Results of this single-center, single-surgeon study are limited, and additional large, controlled studies are required to further determine differences between Rv and Cf. Study groups were not concurrent, and time may have played a role in differing outcomes between Rv and Cf. However, this seems unlikely as nothing in our technique changed over time, other than the method used for fat processing. Moreover, patient characteristics were similar between groups (with the exception of prior chemotherapy exposure). We examined time trends in our research but did not see any independent time trends. However, a concurrent control would be needed to definitively rule out the effect of time.

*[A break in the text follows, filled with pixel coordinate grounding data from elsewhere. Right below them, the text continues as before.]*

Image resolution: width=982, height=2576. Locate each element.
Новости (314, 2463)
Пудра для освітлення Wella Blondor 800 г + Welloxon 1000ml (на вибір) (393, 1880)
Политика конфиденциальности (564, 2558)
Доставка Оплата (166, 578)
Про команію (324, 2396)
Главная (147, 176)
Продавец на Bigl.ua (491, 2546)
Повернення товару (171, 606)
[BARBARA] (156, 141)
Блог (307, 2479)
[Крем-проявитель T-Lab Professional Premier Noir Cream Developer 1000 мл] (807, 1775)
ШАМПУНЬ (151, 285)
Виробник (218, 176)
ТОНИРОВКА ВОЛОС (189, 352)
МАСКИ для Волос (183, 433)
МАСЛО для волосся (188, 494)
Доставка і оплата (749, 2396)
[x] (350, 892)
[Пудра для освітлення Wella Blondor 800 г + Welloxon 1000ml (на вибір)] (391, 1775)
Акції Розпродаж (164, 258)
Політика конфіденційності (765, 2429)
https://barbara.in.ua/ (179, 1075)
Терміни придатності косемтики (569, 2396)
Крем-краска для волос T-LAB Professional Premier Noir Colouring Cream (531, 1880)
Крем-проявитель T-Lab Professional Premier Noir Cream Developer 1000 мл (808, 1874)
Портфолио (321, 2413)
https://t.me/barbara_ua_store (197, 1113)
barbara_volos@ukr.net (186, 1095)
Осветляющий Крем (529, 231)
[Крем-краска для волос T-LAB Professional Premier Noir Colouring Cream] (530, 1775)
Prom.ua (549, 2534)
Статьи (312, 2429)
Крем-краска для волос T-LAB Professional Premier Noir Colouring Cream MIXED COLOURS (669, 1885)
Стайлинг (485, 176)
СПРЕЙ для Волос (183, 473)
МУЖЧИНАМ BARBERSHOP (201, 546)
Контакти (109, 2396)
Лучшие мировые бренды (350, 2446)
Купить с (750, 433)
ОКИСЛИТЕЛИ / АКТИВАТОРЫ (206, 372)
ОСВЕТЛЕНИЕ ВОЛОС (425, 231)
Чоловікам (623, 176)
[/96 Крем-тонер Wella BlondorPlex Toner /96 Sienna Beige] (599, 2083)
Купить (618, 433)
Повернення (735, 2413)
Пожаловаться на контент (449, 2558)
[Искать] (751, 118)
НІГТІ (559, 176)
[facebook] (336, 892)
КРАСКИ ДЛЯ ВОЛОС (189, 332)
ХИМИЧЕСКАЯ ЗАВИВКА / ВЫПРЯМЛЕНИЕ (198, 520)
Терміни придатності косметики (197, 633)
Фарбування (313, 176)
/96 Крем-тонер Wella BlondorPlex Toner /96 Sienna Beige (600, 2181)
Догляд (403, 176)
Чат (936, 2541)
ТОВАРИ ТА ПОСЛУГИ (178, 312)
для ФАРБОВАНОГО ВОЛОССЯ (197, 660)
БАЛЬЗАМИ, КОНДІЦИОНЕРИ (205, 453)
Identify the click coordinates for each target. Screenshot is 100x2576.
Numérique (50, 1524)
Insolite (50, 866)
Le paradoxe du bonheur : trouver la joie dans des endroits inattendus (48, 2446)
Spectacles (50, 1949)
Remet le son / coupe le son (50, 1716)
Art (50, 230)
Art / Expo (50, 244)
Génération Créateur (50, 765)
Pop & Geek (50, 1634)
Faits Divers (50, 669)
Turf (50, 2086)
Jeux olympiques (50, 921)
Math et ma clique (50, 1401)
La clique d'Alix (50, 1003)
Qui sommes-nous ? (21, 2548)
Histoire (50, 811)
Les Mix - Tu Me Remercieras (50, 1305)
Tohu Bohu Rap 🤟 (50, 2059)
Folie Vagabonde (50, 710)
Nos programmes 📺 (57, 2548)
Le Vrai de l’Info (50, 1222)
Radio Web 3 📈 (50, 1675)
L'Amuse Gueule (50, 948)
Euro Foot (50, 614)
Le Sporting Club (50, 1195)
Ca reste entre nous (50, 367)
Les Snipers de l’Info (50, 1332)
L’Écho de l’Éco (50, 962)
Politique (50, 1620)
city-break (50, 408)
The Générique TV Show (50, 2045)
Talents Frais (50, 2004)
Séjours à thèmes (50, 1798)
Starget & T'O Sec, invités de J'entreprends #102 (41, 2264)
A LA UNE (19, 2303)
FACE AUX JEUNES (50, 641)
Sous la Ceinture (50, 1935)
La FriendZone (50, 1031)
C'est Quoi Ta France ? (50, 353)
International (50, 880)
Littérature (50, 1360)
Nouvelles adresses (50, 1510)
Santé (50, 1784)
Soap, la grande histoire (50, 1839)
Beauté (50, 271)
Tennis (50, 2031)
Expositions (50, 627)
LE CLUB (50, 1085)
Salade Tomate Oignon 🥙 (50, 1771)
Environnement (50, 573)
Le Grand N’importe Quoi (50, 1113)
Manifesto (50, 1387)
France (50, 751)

Another limitation of the study was that different volumes of fat were lipoaspirated and injected across the two groups. For budget impact calculations, we mitigated this limitation by standardizing the volume of fat to be injected as 150 mL. For purposes of comparison, we have used grafting rate (volume of fat injected divided by time) to compare the two groups. The difference in volumes could have influenced clinical outcomes but this was not studied. Finally, it was not possible to control additional patient co-morbidities such as smoking or diabetes in our analysis of complication and reoperation rates due to the small number of smokers and diabetics in each group.
CONCLUSION
Despite real and theoretical risks, there is widespread adoption of fat grafting in plastic and reconstructive surgery, and its use has grown dramatically in recent years.4 New technologies, such as Rv are needed to simplify and speed the processing of large volumes of fat. The Rv fat processing system decreased operative time in these patients, which translated into a potential cost savings and allowed for a larger volume of fat to be processed for injection compared to Cf. Percentages of patients who developed nodules or cysts, and/or who underwent a reoperation, were also significantly smaller in the Rv vs Cf group. Further research is needed to describe the relationship between complications and reoperations in fat grafting.
Disclosures
Dr Gabriel is a Consultant for LifeCell, an Acelity company. Ms Griffin, Ms Parekh, and Mr Macarios are employees of Acelity. Drs Champaneria and Maxwell declared no potential conflicts of interest with respect to the research, authorship, and publication of this article.
Funding
The authors received no financial support for the research, authorship, and publication of this article.
Acknowledgement
The authors wish to thank Karen Beach (Acelity) for support in editing this manuscript.